▸ Written problem
Could you rewrite all of the data below as a numbered list with one line per item, skipping blank lines and leaving out the pictures?

▸ Supplied data
###
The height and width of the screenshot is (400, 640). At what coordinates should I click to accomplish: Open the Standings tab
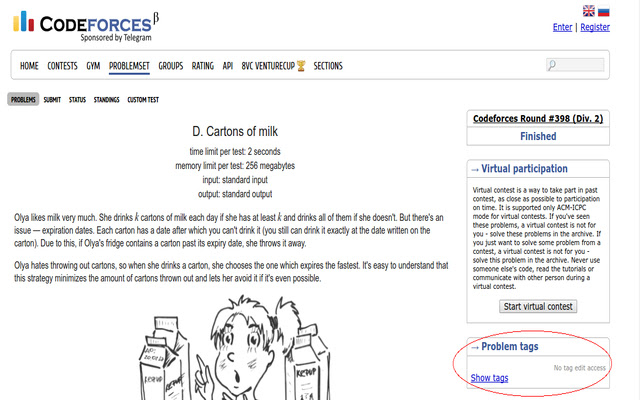click(x=107, y=100)
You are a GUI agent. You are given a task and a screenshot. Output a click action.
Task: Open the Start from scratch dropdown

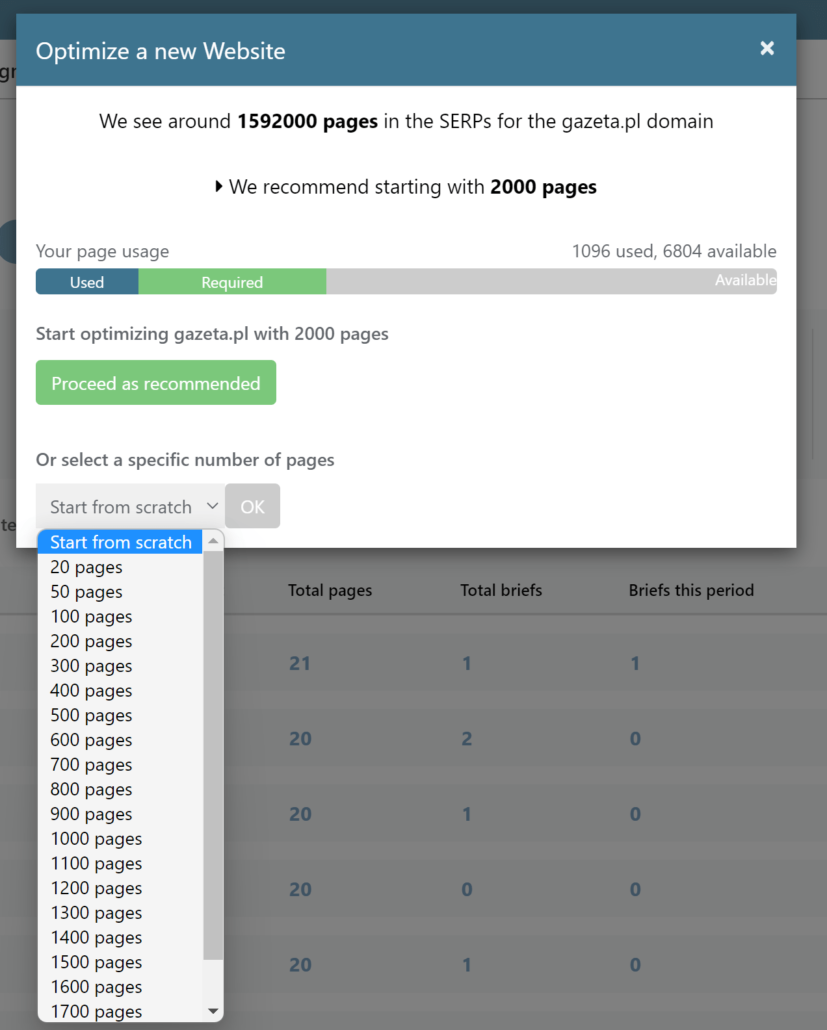pyautogui.click(x=130, y=506)
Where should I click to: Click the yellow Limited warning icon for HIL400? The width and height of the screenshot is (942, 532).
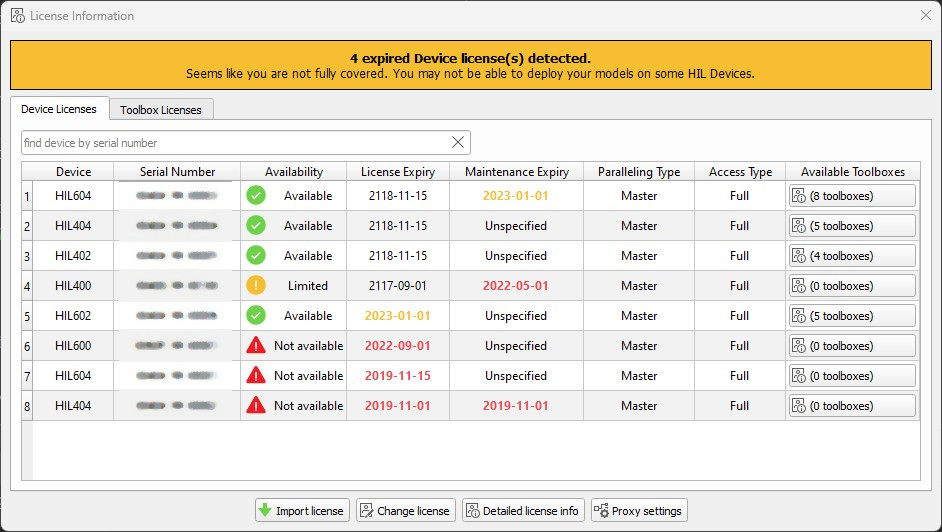[256, 286]

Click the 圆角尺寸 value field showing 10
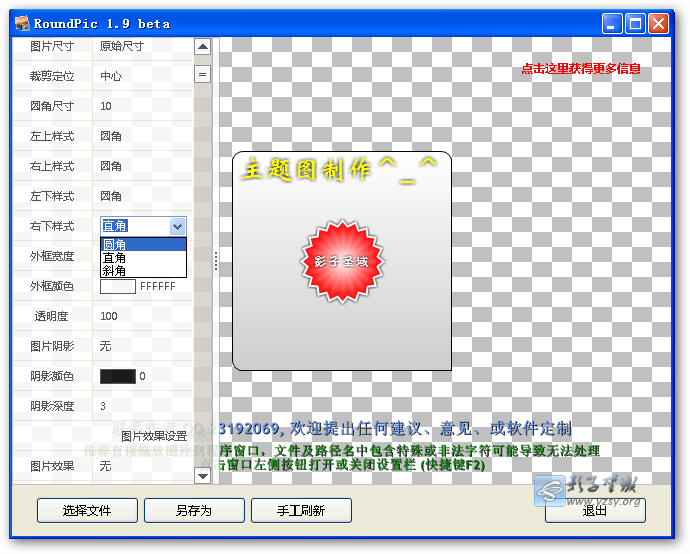(x=106, y=106)
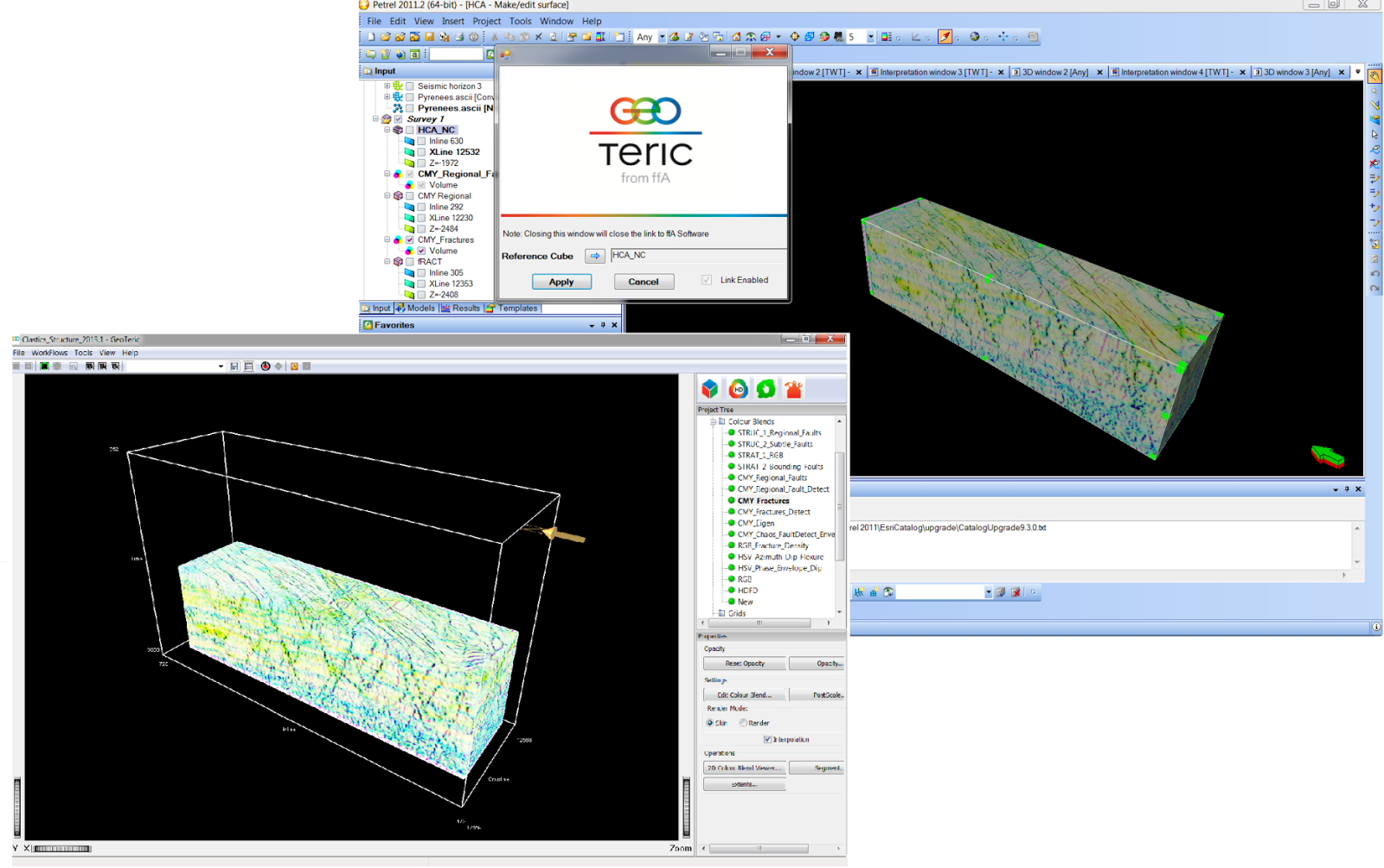The height and width of the screenshot is (868, 1384).
Task: Open the WorkFlows menu in GeoTeric
Action: click(x=49, y=353)
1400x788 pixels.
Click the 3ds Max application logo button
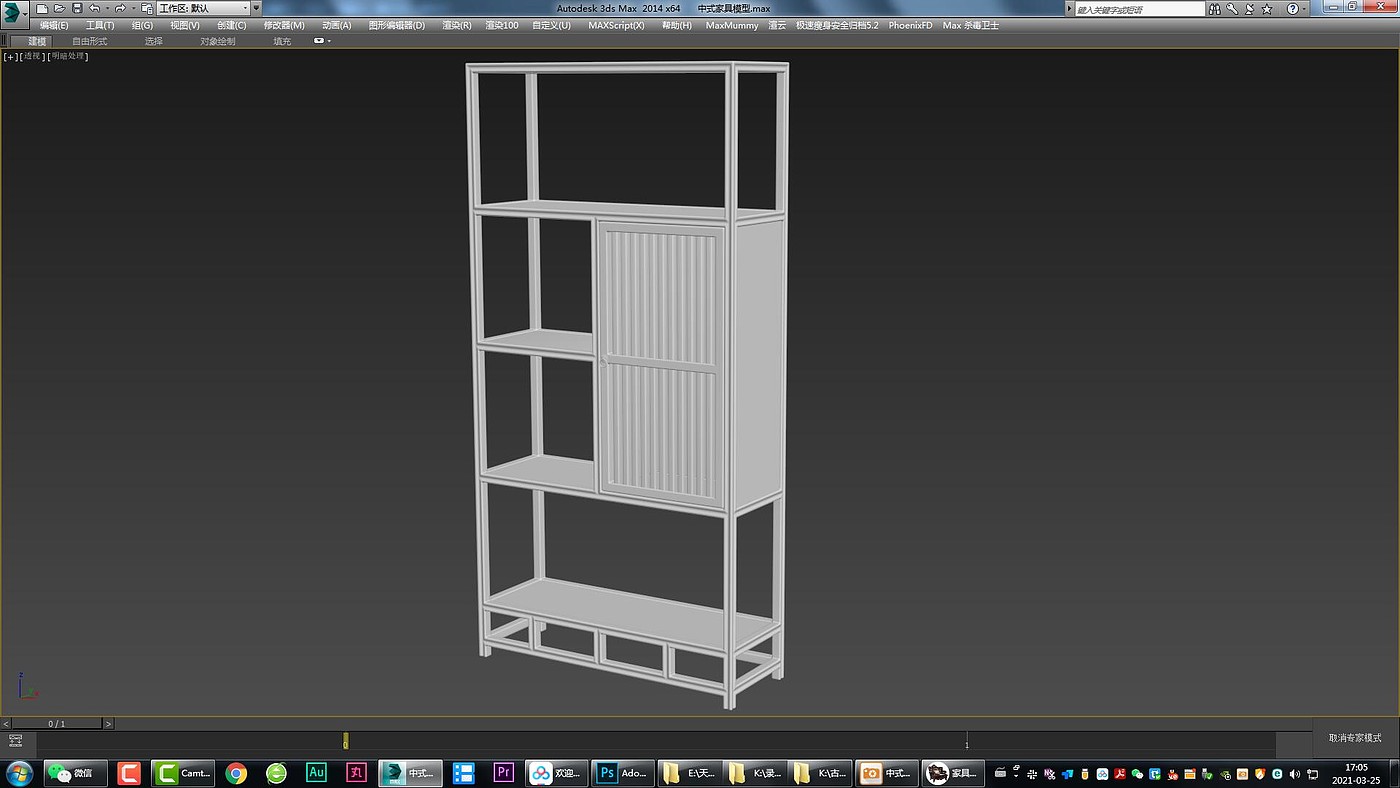tap(16, 14)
###
▸ The result
1. The height and width of the screenshot is (400, 640). At what coordinates should I click to accomplish: Open the Standings tab
2. click(x=107, y=100)
3. You are a GUI agent. You are given a task and a screenshot. Output a click action.
4. Task: Open the Start from scratch dropdown
5. pyautogui.click(x=130, y=506)
6. Where should I click to: Click the yellow Limited warning icon for HIL400? The width and height of the screenshot is (942, 532).
7. [256, 286]
8. Click the 圆角尺寸 value field showing 10
9. (x=106, y=106)
10. The height and width of the screenshot is (868, 1384).
11. Task: Open the WorkFlows menu in GeoTeric
12. Action: click(x=49, y=353)
13. 1400x788 pixels.
14. Click the 3ds Max application logo button
15. tap(16, 14)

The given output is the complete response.